Special Risks for Some Voters. As discussed above in Sect. 4.1, BMDs can be used to selectively disenfranchise voters with disabilities and voters whose preferred language is not English. Indeed, the attacker’s best strategy is to target such voters, in part because poll workers might more likely to think that complaints by such voters reflect voter mistakes rather than BMD malfunctions.

The only Remedy is a New Election. If a BMD is caught misbehaving, it should be removed from service and all BMDs in that jurisdiction should be investigated. But there is no way to determine the correct outcome or which votes were affected: BMDs are not strongly software independent [21].

7 Conclusion

We show that to protect against outcome-altering BMD malfunctions requires orders of magnitude more testing than is feasible. To our knowledge, no jurisdiction has conducted any parallel testing of BMDs of the kind suggested by [7, 32], much less enough to reliably detect outcome-changing errors, bugs, or hacks.

Even if it were possible to test enough to get high confidence that no more than some threshold percentage the votes were changed in any contest, fairness would demand a runoff in contests decided by less than that threshold.

Some BMDs may be the best extant technology for voters with particular disabilities to mark and cast a paper ballot independently. But many BMDs are poorly designed. Some have easily exploited security flaws [1] and some do not enable voters with common disabilities to vote independently [22, pp. 68–90]. To our knowledge, no VVSG-certified BMD system provides a means for blind voters to check whether the printout matches their intended selections.

Using BMDs makes elections less trustworthy, less resilient, less transparent, more fragile, and more expensive [1, 17]. BMDs have failure modes that hand-marked paper ballots do not have, and lack resilience when failures occur [1]. BMDs shift the burden of ensuring that voting equipment functions correctly from officials to voters, but do not provide voters any way to prove that they observed problems, if they do; nor can election officials show that outcomes are correct despite any problems that might have occurred [1]. BMDs undermine the ability of election officials to provide affirmative evidence that outcomes are correct, the fundamental principle of “evidence-based elections” [2, 25].

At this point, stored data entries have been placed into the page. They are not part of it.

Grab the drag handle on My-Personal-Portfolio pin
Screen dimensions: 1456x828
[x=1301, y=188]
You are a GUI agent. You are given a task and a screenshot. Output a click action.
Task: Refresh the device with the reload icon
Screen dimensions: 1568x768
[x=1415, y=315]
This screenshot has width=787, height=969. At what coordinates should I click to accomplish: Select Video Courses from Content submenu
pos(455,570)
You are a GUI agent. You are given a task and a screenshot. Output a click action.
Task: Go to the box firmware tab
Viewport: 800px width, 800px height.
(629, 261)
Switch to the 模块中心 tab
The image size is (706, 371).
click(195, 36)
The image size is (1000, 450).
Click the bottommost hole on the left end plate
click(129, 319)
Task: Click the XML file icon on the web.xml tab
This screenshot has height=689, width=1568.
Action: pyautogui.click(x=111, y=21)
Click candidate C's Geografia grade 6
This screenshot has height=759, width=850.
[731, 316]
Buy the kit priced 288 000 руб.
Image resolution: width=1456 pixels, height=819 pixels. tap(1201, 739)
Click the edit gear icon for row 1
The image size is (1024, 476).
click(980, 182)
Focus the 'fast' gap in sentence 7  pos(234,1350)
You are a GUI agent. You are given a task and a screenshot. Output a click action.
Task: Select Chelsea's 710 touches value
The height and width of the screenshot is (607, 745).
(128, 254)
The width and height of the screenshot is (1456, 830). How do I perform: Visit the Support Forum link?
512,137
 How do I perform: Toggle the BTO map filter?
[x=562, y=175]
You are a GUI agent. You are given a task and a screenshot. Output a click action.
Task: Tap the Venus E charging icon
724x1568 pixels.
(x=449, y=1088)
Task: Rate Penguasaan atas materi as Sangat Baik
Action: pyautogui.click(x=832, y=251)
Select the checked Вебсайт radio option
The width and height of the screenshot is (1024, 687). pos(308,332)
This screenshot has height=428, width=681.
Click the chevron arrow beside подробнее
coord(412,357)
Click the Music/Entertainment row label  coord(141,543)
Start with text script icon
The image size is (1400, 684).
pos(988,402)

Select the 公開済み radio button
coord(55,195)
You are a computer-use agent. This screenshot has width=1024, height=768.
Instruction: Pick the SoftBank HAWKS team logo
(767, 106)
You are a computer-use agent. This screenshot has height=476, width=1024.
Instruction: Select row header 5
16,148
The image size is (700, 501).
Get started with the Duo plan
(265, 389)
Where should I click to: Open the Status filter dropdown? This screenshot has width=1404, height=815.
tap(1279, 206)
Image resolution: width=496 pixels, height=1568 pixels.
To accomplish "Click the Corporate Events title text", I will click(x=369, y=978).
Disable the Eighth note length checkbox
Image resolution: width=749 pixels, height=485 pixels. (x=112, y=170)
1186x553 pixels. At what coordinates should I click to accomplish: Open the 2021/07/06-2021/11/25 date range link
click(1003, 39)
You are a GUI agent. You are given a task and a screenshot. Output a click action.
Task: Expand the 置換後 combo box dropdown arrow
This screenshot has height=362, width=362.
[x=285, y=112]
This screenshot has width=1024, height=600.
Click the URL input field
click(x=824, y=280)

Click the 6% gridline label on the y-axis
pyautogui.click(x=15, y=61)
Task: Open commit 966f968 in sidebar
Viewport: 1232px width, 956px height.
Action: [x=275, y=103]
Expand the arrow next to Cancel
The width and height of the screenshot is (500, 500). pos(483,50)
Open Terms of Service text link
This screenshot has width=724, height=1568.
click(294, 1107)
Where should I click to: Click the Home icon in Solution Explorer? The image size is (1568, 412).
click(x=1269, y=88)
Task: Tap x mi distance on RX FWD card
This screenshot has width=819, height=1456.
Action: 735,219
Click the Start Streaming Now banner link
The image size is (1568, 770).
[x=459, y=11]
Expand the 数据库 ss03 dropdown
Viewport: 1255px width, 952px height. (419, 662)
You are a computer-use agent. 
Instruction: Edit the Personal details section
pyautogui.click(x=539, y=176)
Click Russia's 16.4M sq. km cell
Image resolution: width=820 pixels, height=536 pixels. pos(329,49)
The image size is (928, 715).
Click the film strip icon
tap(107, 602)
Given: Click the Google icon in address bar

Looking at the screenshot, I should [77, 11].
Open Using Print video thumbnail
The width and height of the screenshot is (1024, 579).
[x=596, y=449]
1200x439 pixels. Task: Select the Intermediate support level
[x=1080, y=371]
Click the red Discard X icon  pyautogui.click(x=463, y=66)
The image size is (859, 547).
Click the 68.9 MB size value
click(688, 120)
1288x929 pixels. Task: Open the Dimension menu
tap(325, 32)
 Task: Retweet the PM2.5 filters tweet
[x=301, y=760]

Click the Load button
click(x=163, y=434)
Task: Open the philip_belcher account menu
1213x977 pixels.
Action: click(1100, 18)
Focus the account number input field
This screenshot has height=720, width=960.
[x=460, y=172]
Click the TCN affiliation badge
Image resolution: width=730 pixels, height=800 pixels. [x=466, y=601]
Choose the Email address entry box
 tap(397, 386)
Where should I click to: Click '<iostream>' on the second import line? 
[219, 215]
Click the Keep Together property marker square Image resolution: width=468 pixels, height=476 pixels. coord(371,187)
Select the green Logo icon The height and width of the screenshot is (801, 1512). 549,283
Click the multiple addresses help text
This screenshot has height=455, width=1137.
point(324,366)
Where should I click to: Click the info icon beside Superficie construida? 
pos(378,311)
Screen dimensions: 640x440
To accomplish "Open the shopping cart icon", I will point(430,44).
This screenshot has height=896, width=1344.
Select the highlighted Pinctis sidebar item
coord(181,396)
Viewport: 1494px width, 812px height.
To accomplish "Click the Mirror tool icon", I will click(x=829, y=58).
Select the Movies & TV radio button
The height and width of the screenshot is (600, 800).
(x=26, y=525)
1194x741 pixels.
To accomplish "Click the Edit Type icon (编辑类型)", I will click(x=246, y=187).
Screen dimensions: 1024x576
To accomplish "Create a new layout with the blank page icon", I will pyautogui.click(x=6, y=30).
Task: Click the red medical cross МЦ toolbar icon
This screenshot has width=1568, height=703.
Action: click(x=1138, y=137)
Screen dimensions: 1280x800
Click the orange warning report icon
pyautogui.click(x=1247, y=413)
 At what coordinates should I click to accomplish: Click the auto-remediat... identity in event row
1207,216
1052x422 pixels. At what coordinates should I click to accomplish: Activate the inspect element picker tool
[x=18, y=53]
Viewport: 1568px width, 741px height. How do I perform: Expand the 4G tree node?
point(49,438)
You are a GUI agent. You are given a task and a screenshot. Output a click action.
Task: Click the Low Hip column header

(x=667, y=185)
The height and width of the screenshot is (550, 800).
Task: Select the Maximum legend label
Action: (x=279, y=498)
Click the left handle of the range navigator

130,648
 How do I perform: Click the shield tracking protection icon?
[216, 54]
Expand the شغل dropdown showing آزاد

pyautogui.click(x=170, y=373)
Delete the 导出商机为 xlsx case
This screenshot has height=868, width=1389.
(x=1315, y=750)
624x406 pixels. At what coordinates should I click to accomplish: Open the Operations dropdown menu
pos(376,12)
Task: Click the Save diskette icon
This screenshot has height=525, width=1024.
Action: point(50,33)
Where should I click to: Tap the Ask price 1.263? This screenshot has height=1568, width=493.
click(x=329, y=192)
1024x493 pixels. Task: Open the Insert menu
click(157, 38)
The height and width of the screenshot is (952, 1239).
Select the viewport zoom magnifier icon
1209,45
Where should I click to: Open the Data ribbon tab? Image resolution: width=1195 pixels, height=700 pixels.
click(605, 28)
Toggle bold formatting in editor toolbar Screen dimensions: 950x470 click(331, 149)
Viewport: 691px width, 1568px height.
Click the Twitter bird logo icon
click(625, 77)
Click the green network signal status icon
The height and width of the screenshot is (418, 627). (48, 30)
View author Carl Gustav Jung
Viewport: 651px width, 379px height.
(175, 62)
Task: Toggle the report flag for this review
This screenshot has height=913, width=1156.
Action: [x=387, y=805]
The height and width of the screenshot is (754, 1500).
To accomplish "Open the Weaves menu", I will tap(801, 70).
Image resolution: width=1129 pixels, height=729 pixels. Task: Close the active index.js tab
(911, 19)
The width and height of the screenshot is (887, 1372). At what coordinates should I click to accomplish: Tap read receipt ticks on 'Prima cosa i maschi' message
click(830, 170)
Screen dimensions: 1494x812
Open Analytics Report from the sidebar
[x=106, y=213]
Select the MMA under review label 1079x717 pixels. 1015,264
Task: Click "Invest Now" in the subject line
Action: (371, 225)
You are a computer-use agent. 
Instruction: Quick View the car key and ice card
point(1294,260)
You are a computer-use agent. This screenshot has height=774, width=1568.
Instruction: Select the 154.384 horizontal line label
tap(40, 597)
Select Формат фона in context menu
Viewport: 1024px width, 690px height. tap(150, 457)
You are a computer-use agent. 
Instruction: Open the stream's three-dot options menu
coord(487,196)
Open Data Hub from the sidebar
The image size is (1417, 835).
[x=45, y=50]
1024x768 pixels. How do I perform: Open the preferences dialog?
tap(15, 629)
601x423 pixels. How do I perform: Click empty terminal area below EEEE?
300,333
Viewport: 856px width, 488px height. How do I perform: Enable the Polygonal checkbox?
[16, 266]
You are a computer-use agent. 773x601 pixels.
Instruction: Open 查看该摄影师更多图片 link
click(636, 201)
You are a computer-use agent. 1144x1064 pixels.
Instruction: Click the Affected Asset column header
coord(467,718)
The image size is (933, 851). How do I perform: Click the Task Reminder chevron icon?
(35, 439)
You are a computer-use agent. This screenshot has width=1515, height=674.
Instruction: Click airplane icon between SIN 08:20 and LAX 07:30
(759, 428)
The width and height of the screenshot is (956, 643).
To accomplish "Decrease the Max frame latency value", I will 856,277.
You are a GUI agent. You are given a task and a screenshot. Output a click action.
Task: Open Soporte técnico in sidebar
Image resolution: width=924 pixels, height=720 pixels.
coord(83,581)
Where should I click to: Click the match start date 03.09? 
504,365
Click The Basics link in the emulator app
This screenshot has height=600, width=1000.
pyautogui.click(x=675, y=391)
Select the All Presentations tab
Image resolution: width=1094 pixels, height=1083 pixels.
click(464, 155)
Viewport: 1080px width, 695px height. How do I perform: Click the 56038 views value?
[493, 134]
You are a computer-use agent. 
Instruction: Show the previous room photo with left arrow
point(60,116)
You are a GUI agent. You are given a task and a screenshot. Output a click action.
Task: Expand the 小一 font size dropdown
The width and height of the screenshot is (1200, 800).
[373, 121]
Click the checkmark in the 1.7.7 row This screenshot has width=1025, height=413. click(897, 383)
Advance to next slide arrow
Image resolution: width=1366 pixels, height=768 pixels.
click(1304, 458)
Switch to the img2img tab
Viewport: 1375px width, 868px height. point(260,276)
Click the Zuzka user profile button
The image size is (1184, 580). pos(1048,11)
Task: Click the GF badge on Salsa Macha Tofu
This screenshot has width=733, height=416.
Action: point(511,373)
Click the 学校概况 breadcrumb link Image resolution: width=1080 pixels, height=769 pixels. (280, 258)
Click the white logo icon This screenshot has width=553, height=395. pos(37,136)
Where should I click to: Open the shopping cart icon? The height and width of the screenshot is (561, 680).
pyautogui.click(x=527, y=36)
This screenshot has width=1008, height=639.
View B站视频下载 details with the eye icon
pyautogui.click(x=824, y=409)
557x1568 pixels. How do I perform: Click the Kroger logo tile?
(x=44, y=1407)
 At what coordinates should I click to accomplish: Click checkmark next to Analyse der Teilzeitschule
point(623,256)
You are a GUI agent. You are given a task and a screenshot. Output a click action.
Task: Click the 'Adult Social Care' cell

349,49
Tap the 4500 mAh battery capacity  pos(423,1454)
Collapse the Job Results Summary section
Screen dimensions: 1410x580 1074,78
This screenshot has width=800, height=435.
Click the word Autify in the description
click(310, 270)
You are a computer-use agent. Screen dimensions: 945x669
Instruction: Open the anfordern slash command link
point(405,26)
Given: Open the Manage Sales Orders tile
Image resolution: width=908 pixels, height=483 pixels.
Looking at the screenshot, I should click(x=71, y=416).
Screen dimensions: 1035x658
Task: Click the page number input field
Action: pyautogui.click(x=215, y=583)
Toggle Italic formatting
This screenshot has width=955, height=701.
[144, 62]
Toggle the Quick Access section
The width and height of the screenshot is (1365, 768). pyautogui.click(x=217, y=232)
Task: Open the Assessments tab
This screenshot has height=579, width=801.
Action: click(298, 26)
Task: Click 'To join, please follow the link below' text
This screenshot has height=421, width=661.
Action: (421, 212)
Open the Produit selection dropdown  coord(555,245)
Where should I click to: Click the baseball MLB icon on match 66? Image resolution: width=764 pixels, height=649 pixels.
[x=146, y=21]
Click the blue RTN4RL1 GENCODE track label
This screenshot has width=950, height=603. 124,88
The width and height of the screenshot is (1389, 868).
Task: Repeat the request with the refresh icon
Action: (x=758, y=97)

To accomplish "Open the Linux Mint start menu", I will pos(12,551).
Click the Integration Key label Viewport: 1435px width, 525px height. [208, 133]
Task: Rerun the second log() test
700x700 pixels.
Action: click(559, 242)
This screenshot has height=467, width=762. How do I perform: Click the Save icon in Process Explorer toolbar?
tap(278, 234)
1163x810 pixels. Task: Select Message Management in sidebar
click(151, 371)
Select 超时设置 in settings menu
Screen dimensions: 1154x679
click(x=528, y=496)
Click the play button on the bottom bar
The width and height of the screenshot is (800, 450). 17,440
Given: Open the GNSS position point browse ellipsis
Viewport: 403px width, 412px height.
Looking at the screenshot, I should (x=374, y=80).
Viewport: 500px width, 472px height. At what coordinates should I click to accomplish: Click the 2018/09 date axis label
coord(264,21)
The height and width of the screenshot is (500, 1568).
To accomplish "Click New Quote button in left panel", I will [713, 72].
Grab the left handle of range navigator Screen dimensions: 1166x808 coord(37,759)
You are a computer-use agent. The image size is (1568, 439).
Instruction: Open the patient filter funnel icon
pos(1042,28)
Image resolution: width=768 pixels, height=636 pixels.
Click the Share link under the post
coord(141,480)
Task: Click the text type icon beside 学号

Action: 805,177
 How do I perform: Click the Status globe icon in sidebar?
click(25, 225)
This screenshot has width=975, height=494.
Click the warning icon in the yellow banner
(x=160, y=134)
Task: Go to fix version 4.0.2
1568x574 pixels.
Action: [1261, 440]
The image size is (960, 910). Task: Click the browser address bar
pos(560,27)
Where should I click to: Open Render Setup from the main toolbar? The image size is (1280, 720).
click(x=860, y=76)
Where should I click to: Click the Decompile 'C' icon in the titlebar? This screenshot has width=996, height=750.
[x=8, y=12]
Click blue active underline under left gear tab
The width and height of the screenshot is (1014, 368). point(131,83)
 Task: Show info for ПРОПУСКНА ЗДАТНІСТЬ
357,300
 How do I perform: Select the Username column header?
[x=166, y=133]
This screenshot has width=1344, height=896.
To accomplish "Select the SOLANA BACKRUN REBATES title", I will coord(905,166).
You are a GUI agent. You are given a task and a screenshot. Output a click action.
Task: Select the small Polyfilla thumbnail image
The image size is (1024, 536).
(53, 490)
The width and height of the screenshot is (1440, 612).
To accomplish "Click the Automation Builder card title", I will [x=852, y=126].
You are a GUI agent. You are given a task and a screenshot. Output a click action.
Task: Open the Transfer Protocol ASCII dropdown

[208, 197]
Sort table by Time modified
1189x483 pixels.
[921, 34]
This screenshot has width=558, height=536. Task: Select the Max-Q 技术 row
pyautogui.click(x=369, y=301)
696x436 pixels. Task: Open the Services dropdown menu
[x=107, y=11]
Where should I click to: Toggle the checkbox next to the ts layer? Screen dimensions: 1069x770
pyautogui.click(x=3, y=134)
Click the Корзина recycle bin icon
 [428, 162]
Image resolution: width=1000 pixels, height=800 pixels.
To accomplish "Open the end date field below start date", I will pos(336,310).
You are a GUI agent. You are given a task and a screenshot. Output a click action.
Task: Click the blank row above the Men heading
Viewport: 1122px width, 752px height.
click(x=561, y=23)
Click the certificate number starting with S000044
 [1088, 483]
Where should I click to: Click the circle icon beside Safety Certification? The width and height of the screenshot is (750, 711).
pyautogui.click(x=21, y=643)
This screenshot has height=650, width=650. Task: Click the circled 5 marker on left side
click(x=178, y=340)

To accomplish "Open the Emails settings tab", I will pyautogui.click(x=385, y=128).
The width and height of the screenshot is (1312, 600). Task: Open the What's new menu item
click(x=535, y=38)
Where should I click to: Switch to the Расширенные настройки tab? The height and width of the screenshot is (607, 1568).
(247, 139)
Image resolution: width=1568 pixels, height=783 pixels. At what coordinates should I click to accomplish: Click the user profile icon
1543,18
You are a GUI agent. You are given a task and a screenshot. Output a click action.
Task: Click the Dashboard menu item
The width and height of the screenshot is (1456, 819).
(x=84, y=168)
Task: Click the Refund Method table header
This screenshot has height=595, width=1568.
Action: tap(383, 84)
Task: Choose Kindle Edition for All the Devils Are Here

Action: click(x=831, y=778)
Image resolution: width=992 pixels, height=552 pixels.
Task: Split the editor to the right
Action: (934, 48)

Voters who use BMDs should be urged to bring a written list of their selections to the polls to check against BMD printout, and to request a fresh ballot if the printout does not match their intended selections. Election officials should track spoiled BMD printouts. There should be research on how to encourage voters to check BMD printout and report discrepancies, how to ensure the checks are accurate, and how to ensure that any reported problems are accountably and transparently recorded, addressed, and publicized; these issues also arise in end-to-end cryptographically verifiable (E2E-V) voting systems. For the foreseeable future, prudent election administration requires keeping the use of BMDs to a minimum.